Three concessions in one day. Somewhere a celestial slot machine was ringing “jackpot!”
“If Mary Rose bit Johnson,” I said, “things could get real interesting for him.”
Nathan did the last thing I would have expected from him. He laughed, a real honest laugh instead of his usual morbid chuckle. Since I was busy dodging traffic on the freeway, I had to keep my eyes on the road. When the traffic began to slow down and thicken on the Waldo Grade, I risked a glance at him. That grin of his—I reminded myself to keep from melting and concentrated on the traffic.
The flow of cars stayed slow all the way through the rainbow tunnel. As soon as we hit the cooler air at the western exit, the traffic began to crawl. Since we had a couple of hours till the evening rush, I wondered if we had an accident ahead, but the electronic “CAUTION” sign on the approach to the Golden Gate Bridge stayed dark.
“What is that? ” Nathan said suddenly. “Out to sea, up about forty-five degrees from the horizon, in the fog bank.”
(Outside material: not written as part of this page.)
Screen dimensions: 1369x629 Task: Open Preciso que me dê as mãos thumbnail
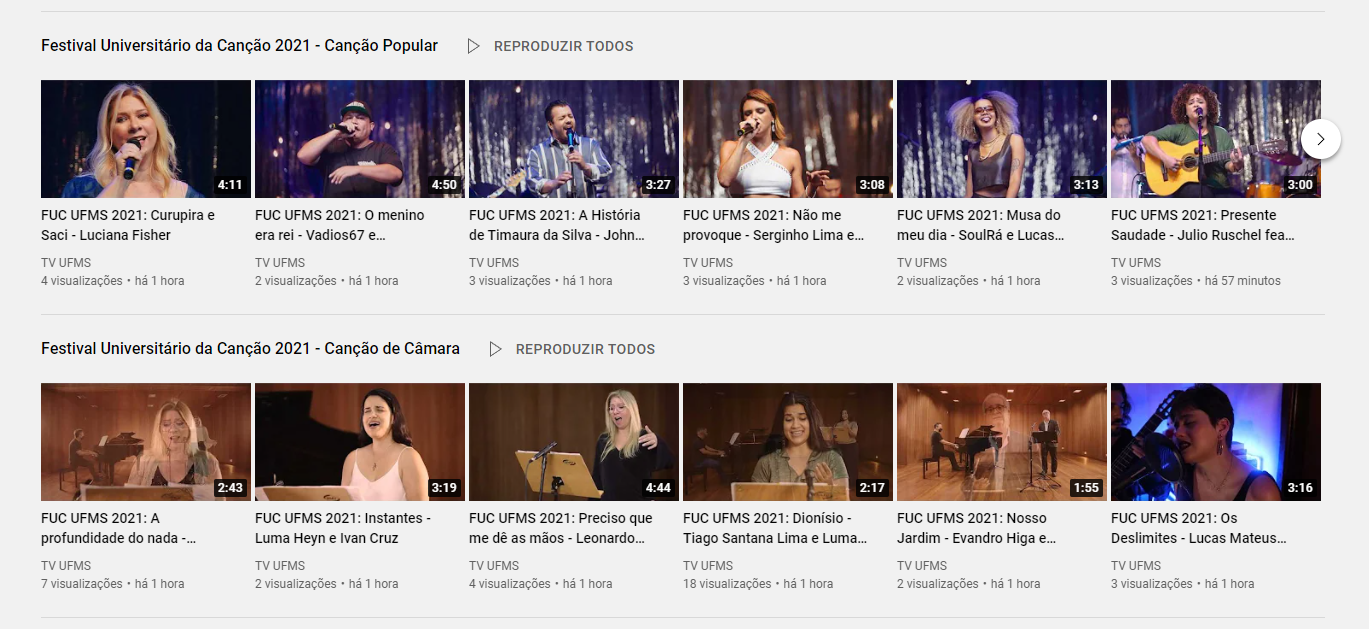(573, 442)
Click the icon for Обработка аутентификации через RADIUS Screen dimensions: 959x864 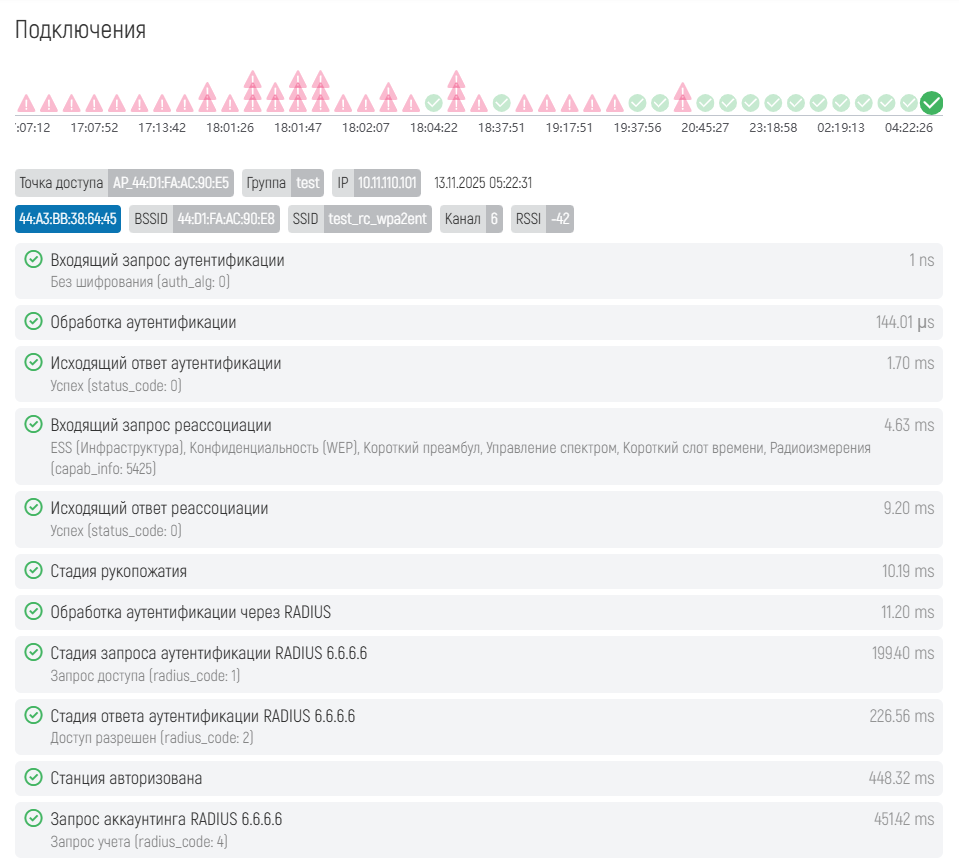33,612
By then we were making five miles an hour because every driver on the highway was gawking at the sky. I could safely look and see a thick gray wave of fog oozing toward the bridge, a perfectly normal phenomenon except for the pair of bright green lights dancing inside it. They behaved in the classic manner of UFOs: flying too fast for normal aircraft, changing direction abruptly, glowing and flashing as if they signaled to someone on the ground.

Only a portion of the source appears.